# What is the entropy of an unordered list?

I'm trying to compress unordered lists of a few thousand integers for transmission over HTTP, and Claude Shannon is disappointing me with his mathematical ambiguity :)

Each integer is 6-digits, so representing such a list naively, let's say we'll allocate a fixed 20 bits per integer, stored in whichever order they happen to be present in, though again, order is irrelevant to the task at hand. For 1,000 integers, that's 1,000 * 20 bits, or 20kb. Baseline established.

$$H(x) = -\sum_{i=1}^n{P(x_i) \log_2P(x_i)}$$

The total set of available integers is the set of all 6-digit integers, or 1,000,000, so $$P(x = int)$$ for any given choice of $$int$$ is $$\frac{1}{1,000,000}$$. Plug it in:

$$H(x) = -\sum_{i=1}^{1,000,000}{\frac{1}{1,000,000} \log_2\frac{1}{1,000,000}} = { \log_21,000,000} = 19.93 \ \textrm{bits}$$

We're back at 20 bits, given that $$\log_2(\textrm{max_value})$$ is how we got 20 bits in the first place. Of course, multiplying by 1,000, we get 20kb again.

This is provably not the true entropy of the list, because one fairly trivial compression scheme is to sort the list, then subtract each element from the next and encode the list as the first integer in the set and the differences between each integer and the one before it.

In that way, this:

$$[123456, 192939, 201202, 203204, 500500]$$

Becomes this, where the longer the list above, the denser the set, and the better the compression:

$$[123456, 69483, 8263, 2002, 297296]$$

If we can trivially compress down to smaller than the entropy, then that pretty clearly proves the calculated entropy is not actually the entropy.

If fact, given that all the differences are guaranteed to have a sum less than 1,000,000, otherwise our last value wouldn't fit in 6 digits, the differences between integers will be $$\frac{1,000,000}{\textrm{num_integers}}$$ on average, requiring $$\log_2\frac{1,000,000}{\textrm{num_integers}}$$ bits to store.
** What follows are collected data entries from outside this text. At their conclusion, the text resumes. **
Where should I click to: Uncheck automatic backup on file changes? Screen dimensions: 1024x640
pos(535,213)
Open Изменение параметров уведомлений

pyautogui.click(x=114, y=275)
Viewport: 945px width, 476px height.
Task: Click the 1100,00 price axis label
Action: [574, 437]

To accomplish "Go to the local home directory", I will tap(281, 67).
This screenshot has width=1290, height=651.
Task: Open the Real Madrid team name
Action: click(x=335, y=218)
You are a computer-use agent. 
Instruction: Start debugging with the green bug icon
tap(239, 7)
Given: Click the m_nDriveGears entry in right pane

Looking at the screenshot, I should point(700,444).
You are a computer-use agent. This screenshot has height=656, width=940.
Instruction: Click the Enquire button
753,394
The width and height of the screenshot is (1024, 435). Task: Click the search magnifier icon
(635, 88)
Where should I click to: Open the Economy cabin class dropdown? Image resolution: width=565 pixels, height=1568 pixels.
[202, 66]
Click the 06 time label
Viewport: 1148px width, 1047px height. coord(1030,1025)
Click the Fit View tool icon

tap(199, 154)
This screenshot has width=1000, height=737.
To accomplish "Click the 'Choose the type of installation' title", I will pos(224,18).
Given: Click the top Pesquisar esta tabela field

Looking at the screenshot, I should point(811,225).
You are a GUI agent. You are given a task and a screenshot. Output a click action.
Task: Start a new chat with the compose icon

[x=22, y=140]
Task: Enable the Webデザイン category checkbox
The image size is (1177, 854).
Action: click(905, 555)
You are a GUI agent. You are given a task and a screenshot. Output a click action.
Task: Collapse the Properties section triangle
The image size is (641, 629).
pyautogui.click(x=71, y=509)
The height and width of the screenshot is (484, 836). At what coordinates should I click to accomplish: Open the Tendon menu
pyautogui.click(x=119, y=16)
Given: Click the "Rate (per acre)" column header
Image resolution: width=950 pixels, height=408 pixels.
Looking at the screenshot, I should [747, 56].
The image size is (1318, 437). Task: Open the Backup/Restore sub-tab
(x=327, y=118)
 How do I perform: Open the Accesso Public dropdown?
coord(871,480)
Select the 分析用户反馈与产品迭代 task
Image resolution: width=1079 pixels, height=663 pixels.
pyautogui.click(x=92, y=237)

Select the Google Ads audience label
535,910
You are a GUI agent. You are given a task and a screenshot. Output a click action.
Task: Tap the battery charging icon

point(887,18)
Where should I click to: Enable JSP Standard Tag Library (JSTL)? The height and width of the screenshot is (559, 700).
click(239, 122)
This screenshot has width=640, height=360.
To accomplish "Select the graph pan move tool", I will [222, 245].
This compression scheme will compress 1,000 integers down to $$1,000 * \log_2\frac{1,000,000}{1,000} = 9.97 \ \textrm{kilobits}$$, setting that as the upper bound on entropy.

Now that we've shown that applying Shannon's formula in the way I did does not give us the entropy of an unordered list, what does?

There are $$\binom{10^6}{n}$$ sets consisting of $$n$$ distinct 6-digit integers. If you choose such a set at random, then you get a random variable whose entropy is $$\log_2 \binom{10^6}{n}$$. This means that you can encode such a set using $$\lceil \log_2 \binom{10^6}{n} \rceil$$ many bits. You can obtain such an encoding using ranking/unranking of combinations, see for example this link.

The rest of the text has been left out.